The assembly debate occurred shortly after the high-profile armed robbery of Mostyn’s Esso [now Sol Petroleum] station in Bodden Town. North Side MLA Ezzard Miller said that a “failure” to have weapons in all police cars led to the first responding officers having to wait at a police protective cordon near the scene.
Eventually, the robbery suspects were tracked down; one of them was arrested by an unarmed police officer who received a police commissioner’s commendation for his work on the case.
With regard to Mr. Miller’s comments, Mr. Brougham confirmed the MLA’s description was consistent with RCIPS policy. “[The officers] would be told to sit at a cordon point,” he said.
“And watch the guy run off into the bushes?” Mr. Miller asked.
Mr. Brougham said at the time that another 24 armed officers would be trained, but how they were to be deployed was not certain.
Police Commissioner David Baines has said many times that he does not wish to arm all RCIPS officers for fear that individuals in the community would begin to view them as an “occupation force” and refuse to speak with them or give them assistance in criminal investigations.

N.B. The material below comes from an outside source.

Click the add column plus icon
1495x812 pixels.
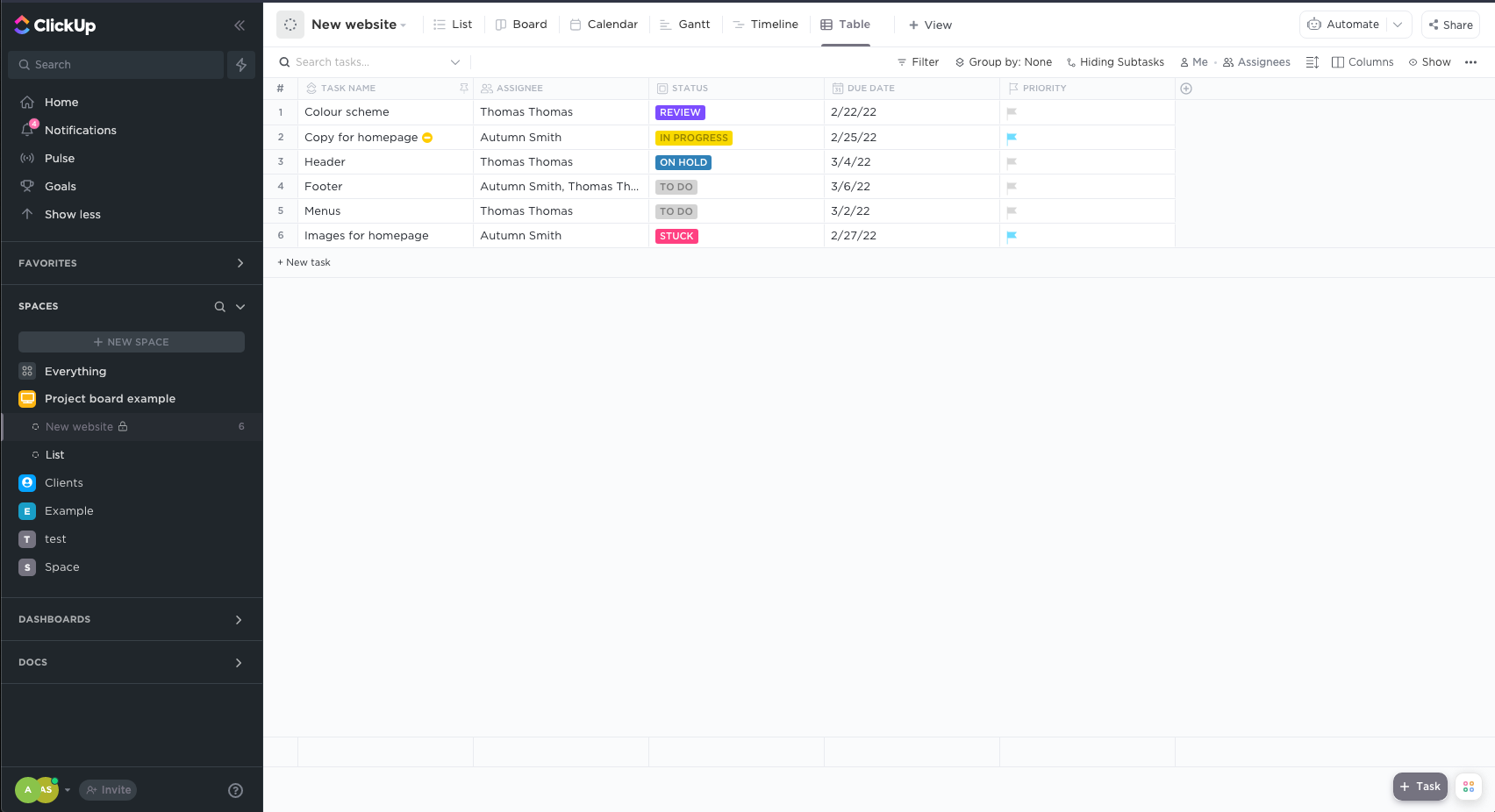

The RCIPS had been using a five-shift system in which all regular patrol officers worked six days and had four days off.
That has been changed to a three-shift, eight-hour workday system, in which officers work six consecutive days and then have three days off.
All police officers will work eight hours in any given day, as opposed to the previous shift in which officers might have worked anywhere from eight to 12 hours per shift.
In addition to increasing the number of officers on any given shift, the new system also reduces an officer’s time away from work, which can interfere with developing information in ongoing investigations, police said.
The eight-hour workdays mean there will be three “shift changes” during any 24-hour period. Police said the new deployment plans allows for extra officers during “peak hours.”